:: Given entries ::
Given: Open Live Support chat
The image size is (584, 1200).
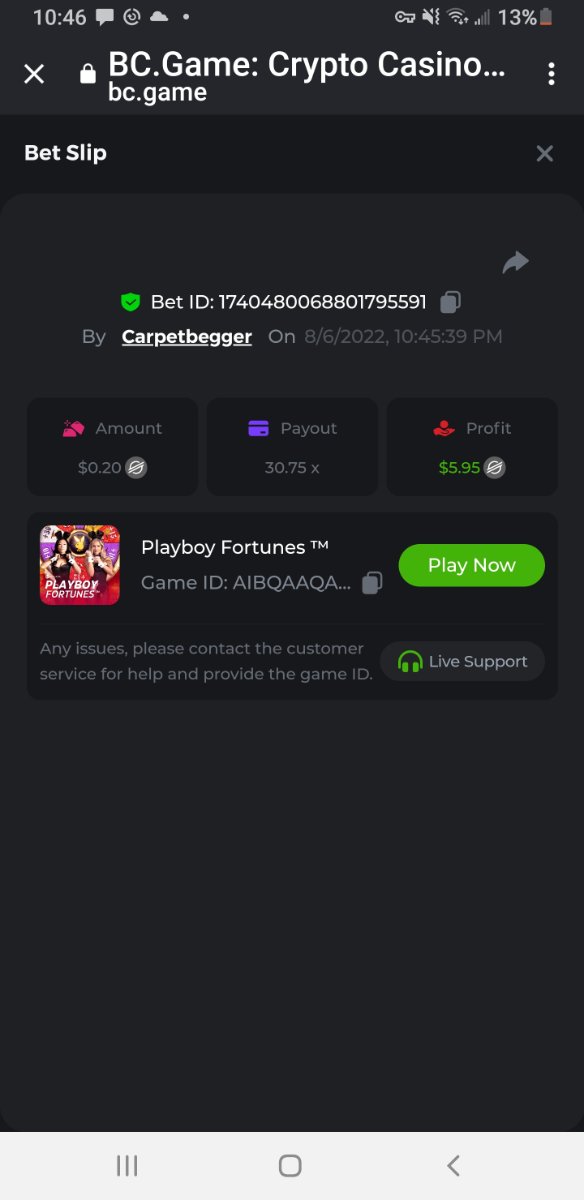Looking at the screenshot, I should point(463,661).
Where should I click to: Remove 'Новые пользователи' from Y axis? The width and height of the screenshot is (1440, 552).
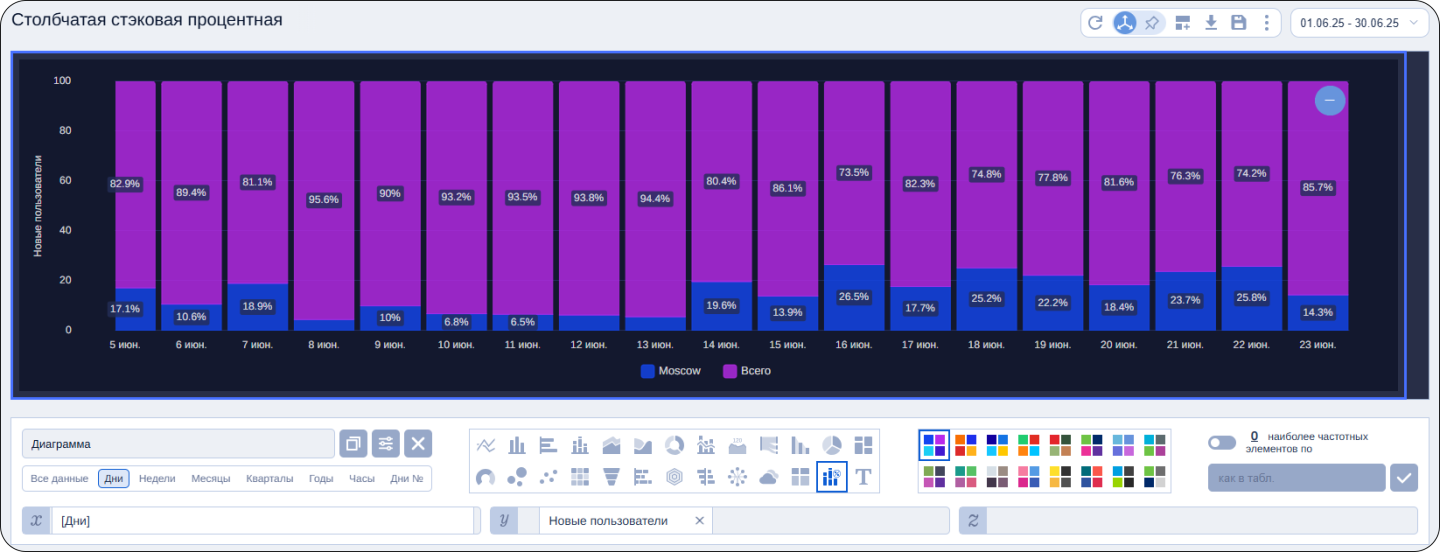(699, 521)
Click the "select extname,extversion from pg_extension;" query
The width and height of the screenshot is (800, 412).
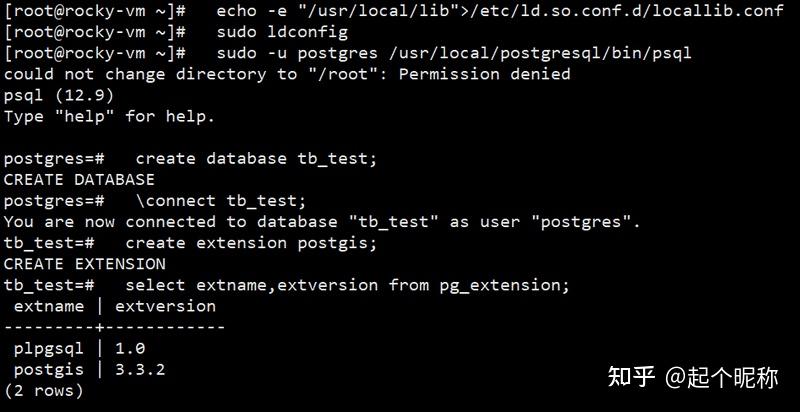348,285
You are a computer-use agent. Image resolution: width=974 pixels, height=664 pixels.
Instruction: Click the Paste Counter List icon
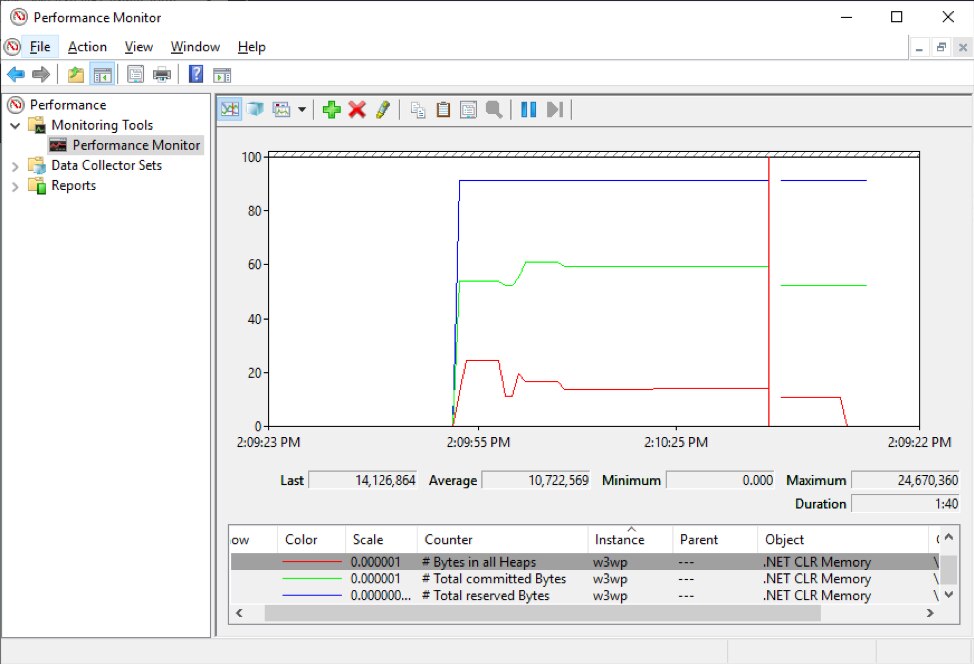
:::
→ About this task
Write out exactly, please, the lines that start at the one containing "The width and height of the screenshot is (800, 412)." and run through the final line of the entries, both included, leaving pictures out.

→ Your response
The width and height of the screenshot is (800, 412).
348,285
You are a computer-use agent. Image resolution: width=974 pixels, height=664 pixels.
Instruction: Click the Paste Counter List icon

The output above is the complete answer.